Брэйд не видел никакого выхода. Тихим, ровным голосом он рассказал Доуни, что он делал в лаборатории Ральфа в четверг вечером, о колбе с цианидом и ее сестрах с ацетатом, о методе работы Ральфа.
— И вы не рассказали этого нам?
— Нет.
— Боялись, что окажетесь впутанным в дело об убийстве?
— Вы правы, — боялся.
— Что ж, вы поступили неправильно. Это только усилит подозрения присяжных.
— Почему? — возбужденно воскликнул Брэйд. — Будь я убийцей, мне не нужно было бы проверять колбы. Я бы знал, что в них.
— Если вы не убийца, зачем вам надо было скрытничать? Вот чем будут интересоваться присяжные. А поскольку вы начали с утайки, они станут допытываться, какого черта вы действительно делали в лаборатории. Может быть, вы не говорите правды и сейчас…
— Клянусь вам…
— Не нужно клясться мне. Приберегите это для судейской комнаты, если дело дойдет до этого. — Он опять отряхнул свою сигару и сказал: — Суть в следующем: вы с самого начала считали, что это — убийство.
— Убийство или самоубийство.
— Самоубийство?
— Да, вы тоже думали о возможности самоубийства. По крайней мере прошел слух, что вы задавали вопросы о настроении Ральфа перед его смертью.
— А кто же вам это сказал, хотел бы я знать?
— Какое это имеет значение?
— Никакого. Просто хотел посмотреть, скажете ли вы мне это. Конечно, я задавал вопросы, чтобы обмозговать возможность самоубийства, хотя не очень в него верил: самоубийцы обычно оставляют записки.
— Нет же такого закона, что они непременно должны это делать.
— Закона нет. Но обычно… Дело в том, что самоубийца обычно жалеет себя. Он считает, что когда будет мертв, то все, кто поступал подло по отношению к нему, будут чувствовать себя худо. Это каким-то образом поднимает его настроение, пока он готовится отдать концы. Поэтому обычно самоубийца оставляет записку тому, кого он наверняка хотел бы заставить почувствовать себя особенно гнусно. Наш парнишка не только не оставил записки, но если он действительно был самоубийцей, то доставил себе массу хлопот, стараясь представить самоубийство несчастным случаем.
Брэйд согласился:
— Да, точно.
— Бывает, что самоубийца поступает подобным образом, но лишь в тех случаях, когда его жизнь застрахована.
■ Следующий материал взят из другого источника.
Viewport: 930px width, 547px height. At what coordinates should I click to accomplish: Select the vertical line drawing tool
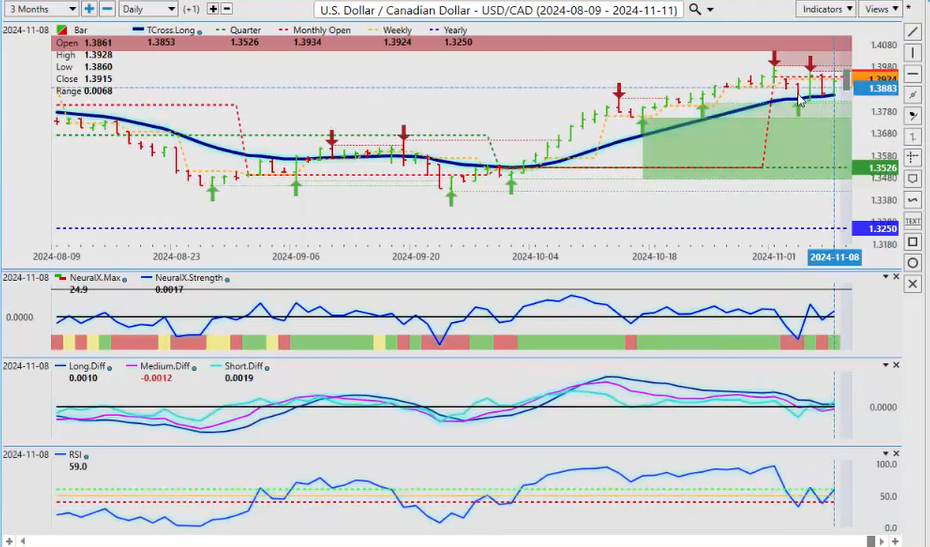pyautogui.click(x=913, y=53)
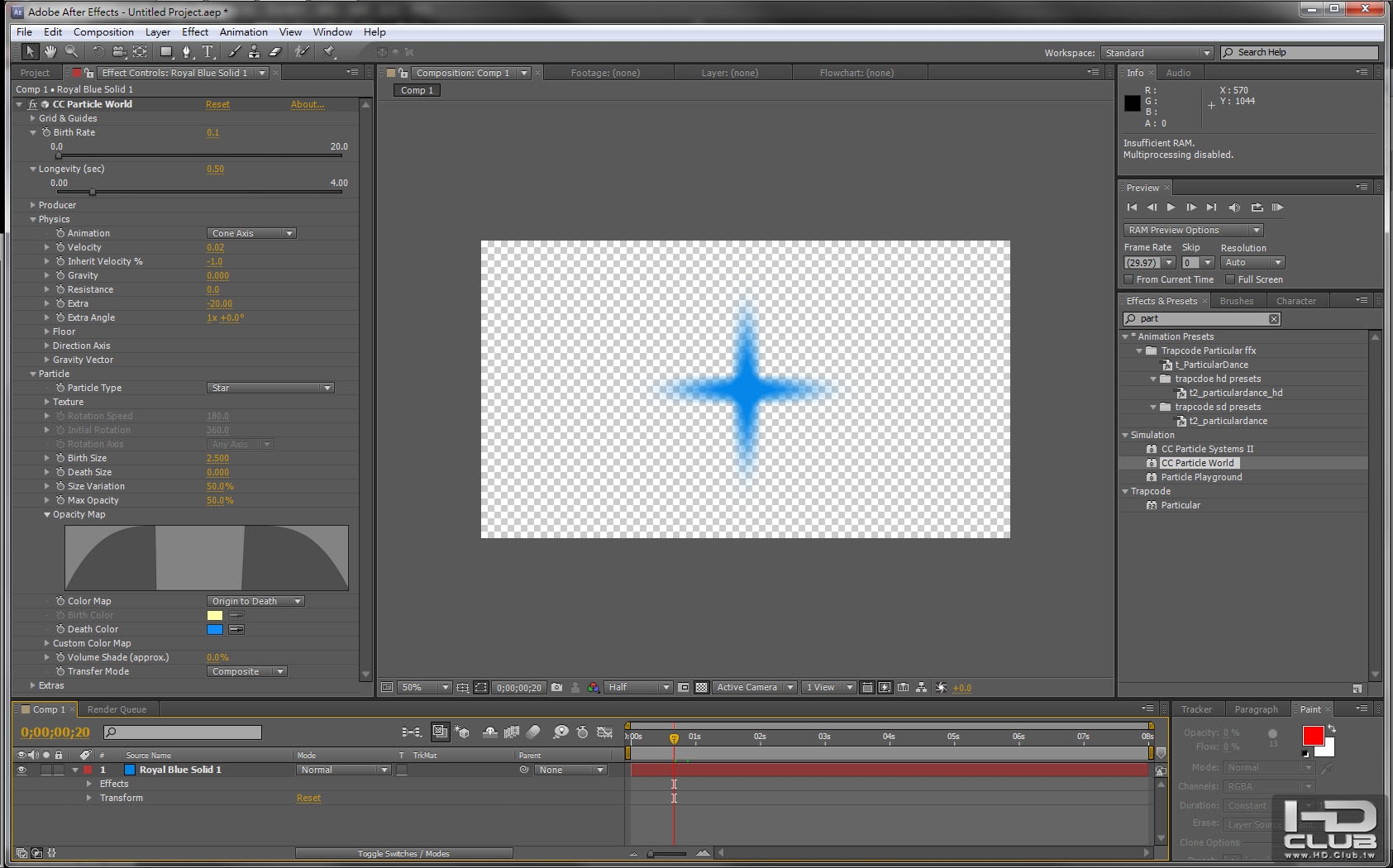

А парень-то не был застрахован! Другие соображения? Ни он, ни мать не были особенно религиозны. Я рассматривал вопрос и с других точек зрения. Не было никакого смысла маскировать самоубийство под несчастный случай. Но вот представить убийство как несчастный случай — тут есть смысл. Итак, кто-то другой подложил цианид.
— Но кто? — спросил Брэйд.
— Точно не знаю, может быть, вы.
— Но послушайте, у меня не могло быть никакого мотива. — Мозг Брэйда оцепенел, как под анестезией. Боли он не чувствовал.
— А, пожалуй, все же был, проф! Когда я занимался своими расспросами, я узнал, что у вас здесь дела идут не так уж хорошо, что, возможно, от вас собираются отделаться. Кое-кто мне намекал. Ральф также не ладил с вами. Если же ваш собственный аспирант ходит и везде говорит, что вы ничего особенного из себя не представляете, это тоже может послужить толчком, чтобы вас выставили с работы. Может быть, вы-то и были заинтересованы навсегда закрыть ему рот.